→ Exercise aim:
Would you please copy only the lines from the line that contains "Given: Click the ノーメッキ（RAW）仕上げ cell text" to the end of the data below, exactly, leaving every picture out?

→ Supplied data:
▶

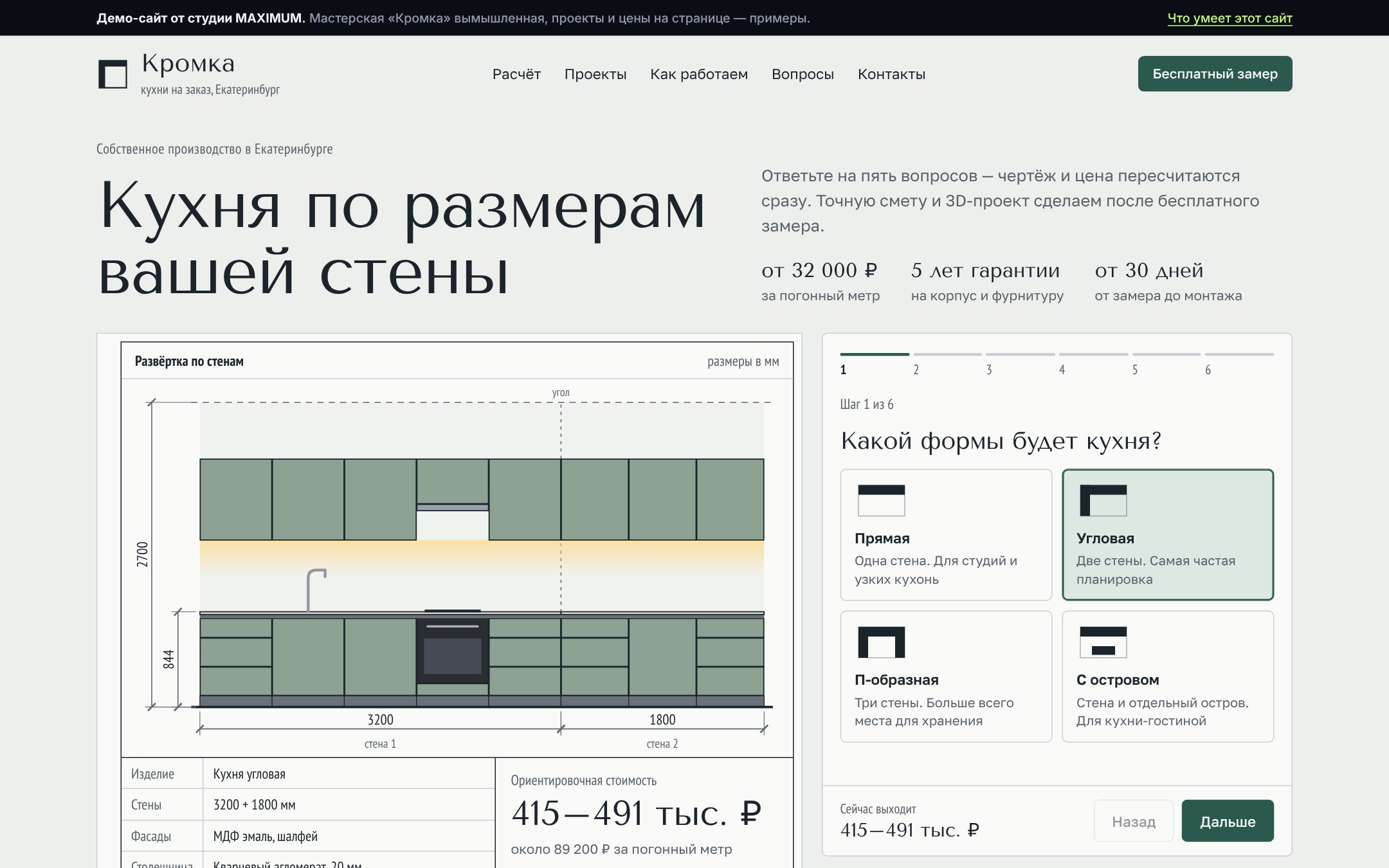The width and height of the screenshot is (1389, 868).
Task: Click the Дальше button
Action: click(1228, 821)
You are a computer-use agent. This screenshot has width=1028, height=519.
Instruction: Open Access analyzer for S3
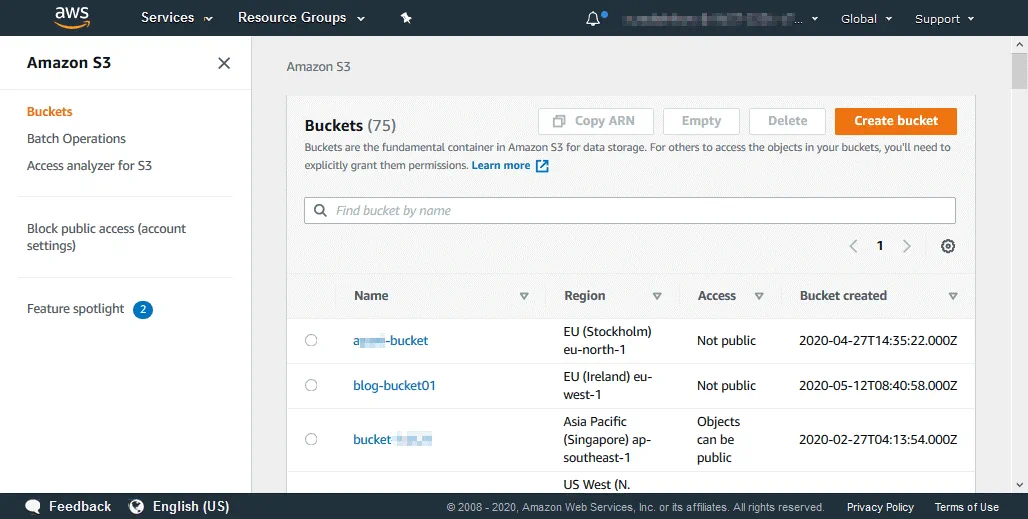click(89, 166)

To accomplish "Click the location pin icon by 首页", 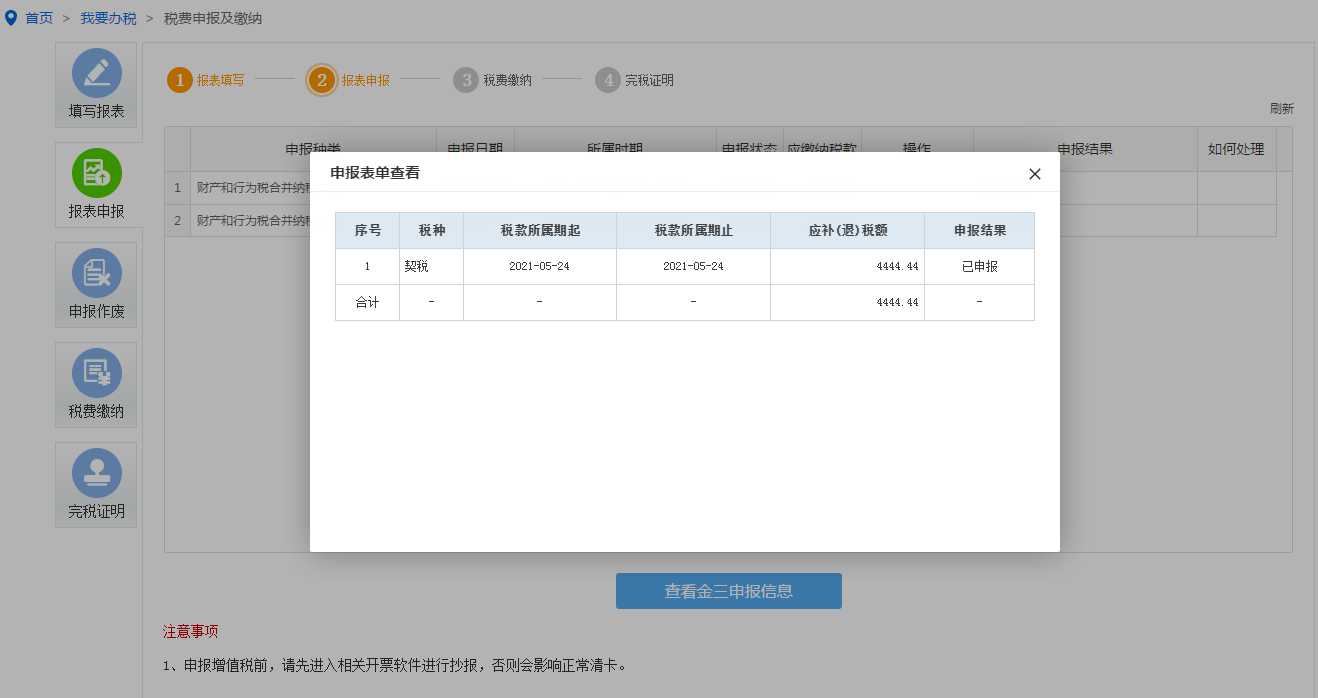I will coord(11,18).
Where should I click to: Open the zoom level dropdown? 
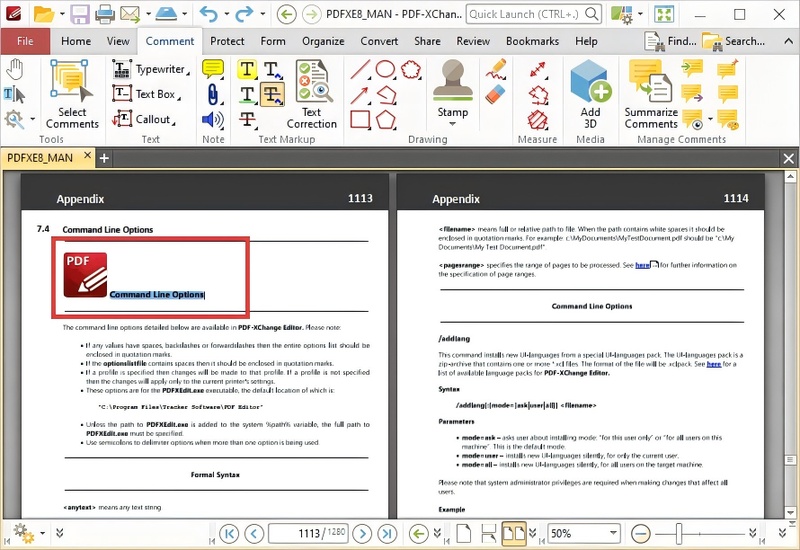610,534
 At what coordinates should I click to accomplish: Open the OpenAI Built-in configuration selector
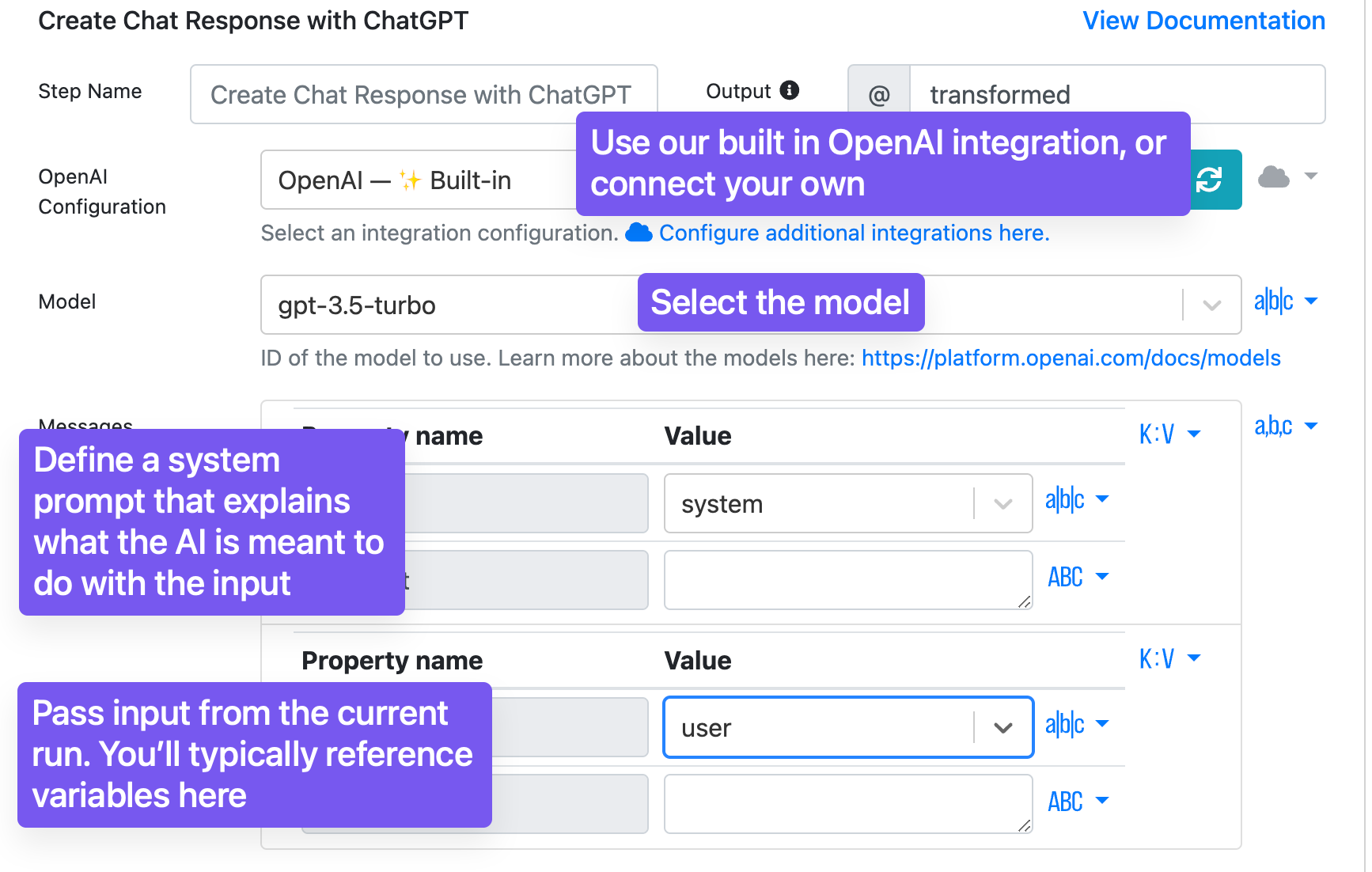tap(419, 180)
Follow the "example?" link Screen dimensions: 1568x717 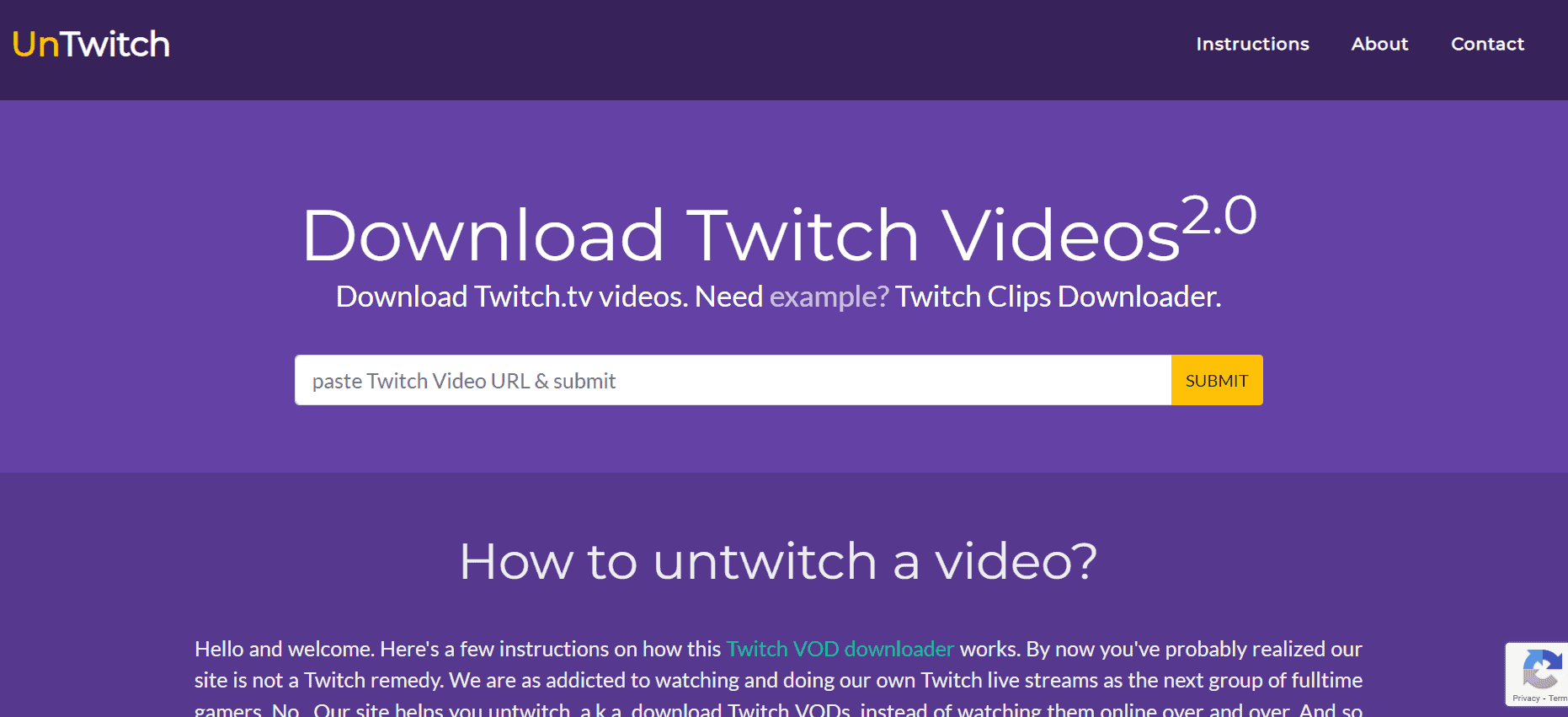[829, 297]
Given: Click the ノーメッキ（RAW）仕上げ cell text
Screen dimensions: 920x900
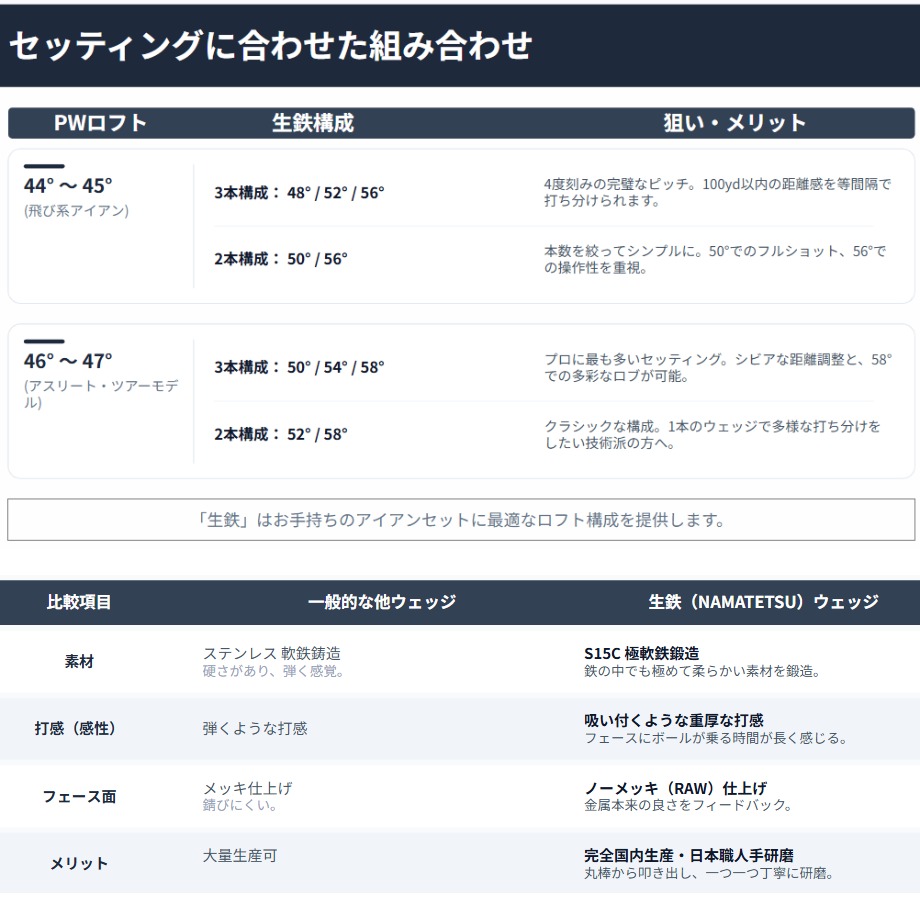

◀

→ Answer to this problem:
Given: Click the ノーメッキ（RAW）仕上げ cell text
Screen dimensions: 920x900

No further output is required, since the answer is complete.